For the past months, there have been regular marches in Dresden, and now in other parts of Germany, associated with the movement called ‘Pegida’ – roughly translated to ‘patriotic Europeans against the Islamification of the Occident.’
By Liam Fitzgerald
* This article, along with the image, was originally published by Project for Democratic Union
Those joining the marches legitimize their rallies with the slogan ‘wir sind das Volk’ – ‘we are the people’ – in order to criticize the political elites in Berlin, Brussels, and elsewhere. The reasons behind joining the weekly marches may be diverse, but the main argument is that Germans, and other Europeans, are supposedly under threat of losing their identity and their livelihoods to immigration from Muslim countries and that European culture is being supplanted by that of immigrants. In general, there is a serious feeling that political elites are not addressing the everyday social and economic problems of many a citizen. The mistake made by Pegida, their supporters, and the AfD, the only political party to have backed the marches, is to equate real social inequality and long-time unemployment with immigration. In a very basic way, the people behind Pegida are instrumentalizing the fears of the multitude of their followers for their own ends: that is to attack the established political parties and mainstream political consensus by claiming that their support for an open and diverse Europe is destroying the continent’s culture and disrupting its economy.

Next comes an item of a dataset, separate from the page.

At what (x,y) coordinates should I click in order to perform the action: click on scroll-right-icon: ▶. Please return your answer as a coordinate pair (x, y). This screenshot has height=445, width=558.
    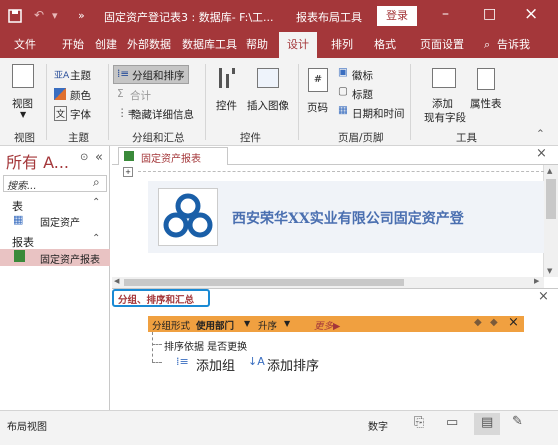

Quite on the contrary, Europe, and especially Germany faces a very dire problem. This is an aging population. In the future, jobs will not be done, because skilled workers are rare. The social system will not be sustainable, because too few people of a working age must carry the costs of too many pensioners. Europe faces an irreversible loss of competitiveness, economic well-being, and cultural attraction if it does not manage to reverse the trend of population decreases in the next decades. The key to this is immigration and hands outstretched to those who wish to come, live, and work in Europe. The European Union was, after all, built upon the premise that open societies that welcome diversity and open borders were the only path to prosperity and peace, and this is part of the Union’s attractiveness to aspiring member states and their population. Many in Germany have realized this and across the Republic, marches demonstrating for cultural diversity and for openness and against Pegida’s narrow-mindedness have demonstrated the welcoming side of European citizens. Indeed, outside Dresden, demonstrations modeled on the example of Pegida have utterly, and satisfyingly, failed. The most notable instance of ordinary citizens saying no to Pegida’s xenophobia and inherent racism was in Cologne, where the magnificent Cathedral for once was not lit up. This symbol of Europe’s Christian heritage was not to be instrumentalized by those who, wrongly, see in themselves the saviours of that heritage.
With last week’s attack on Paris based satirical paper Charlie Hebdo in mind, it is high time that Europe wakes up to the fact that it will only survive and prosper if it is open to diversity and welcomes immigrants with open arms.